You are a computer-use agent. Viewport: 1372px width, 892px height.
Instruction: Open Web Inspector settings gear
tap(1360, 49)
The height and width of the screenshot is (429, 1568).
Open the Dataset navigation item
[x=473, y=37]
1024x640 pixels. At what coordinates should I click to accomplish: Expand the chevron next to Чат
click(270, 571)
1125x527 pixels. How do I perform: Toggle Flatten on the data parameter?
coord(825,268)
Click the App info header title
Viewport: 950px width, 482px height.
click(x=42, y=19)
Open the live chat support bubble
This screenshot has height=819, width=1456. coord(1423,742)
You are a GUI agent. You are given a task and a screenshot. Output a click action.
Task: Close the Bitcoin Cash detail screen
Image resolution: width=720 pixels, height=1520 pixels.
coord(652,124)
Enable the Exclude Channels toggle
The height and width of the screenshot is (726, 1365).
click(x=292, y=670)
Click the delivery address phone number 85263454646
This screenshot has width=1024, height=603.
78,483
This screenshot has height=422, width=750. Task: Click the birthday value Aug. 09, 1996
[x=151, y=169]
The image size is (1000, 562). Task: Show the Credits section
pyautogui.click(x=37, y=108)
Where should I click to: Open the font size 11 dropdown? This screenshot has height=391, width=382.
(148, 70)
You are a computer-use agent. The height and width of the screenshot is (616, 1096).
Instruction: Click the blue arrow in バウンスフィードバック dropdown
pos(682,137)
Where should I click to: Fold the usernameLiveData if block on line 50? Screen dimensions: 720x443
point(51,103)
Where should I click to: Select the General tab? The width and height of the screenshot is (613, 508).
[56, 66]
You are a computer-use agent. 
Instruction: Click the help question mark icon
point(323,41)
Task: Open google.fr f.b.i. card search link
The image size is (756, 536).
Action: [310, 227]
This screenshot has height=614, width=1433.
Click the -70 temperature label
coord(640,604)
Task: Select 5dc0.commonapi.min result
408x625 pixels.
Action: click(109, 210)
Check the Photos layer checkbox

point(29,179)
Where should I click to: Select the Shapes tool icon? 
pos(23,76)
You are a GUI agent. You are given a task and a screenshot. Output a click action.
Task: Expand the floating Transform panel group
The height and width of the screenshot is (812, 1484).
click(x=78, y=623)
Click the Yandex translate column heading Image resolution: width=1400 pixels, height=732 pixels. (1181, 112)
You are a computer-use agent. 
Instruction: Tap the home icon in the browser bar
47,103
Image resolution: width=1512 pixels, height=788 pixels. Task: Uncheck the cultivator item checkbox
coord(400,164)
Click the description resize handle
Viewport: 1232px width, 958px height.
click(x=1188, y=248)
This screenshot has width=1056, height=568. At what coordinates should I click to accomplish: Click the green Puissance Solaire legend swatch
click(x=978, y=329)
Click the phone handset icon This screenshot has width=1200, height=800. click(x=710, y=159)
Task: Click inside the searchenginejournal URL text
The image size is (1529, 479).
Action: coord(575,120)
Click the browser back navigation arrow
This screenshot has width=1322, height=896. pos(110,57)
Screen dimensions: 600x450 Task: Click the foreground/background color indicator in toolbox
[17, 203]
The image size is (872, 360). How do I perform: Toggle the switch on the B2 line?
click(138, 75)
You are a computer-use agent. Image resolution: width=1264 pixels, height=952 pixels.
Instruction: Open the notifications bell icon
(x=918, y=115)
= = = =
Write out the items word for word, starting with the line that contains "Task: Click inside" and going on through the end of the items.

Task: Click inside the searchenginejournal URL text
The image size is (1529, 479).
Action: coord(575,120)
Click the browser back navigation arrow
This screenshot has width=1322, height=896. pos(110,57)
Screen dimensions: 600x450 Task: Click the foreground/background color indicator in toolbox
[17, 203]
The image size is (872, 360). How do I perform: Toggle the switch on the B2 line?
click(138, 75)
You are a computer-use agent. Image resolution: width=1264 pixels, height=952 pixels.
Instruction: Open the notifications bell icon
(x=918, y=115)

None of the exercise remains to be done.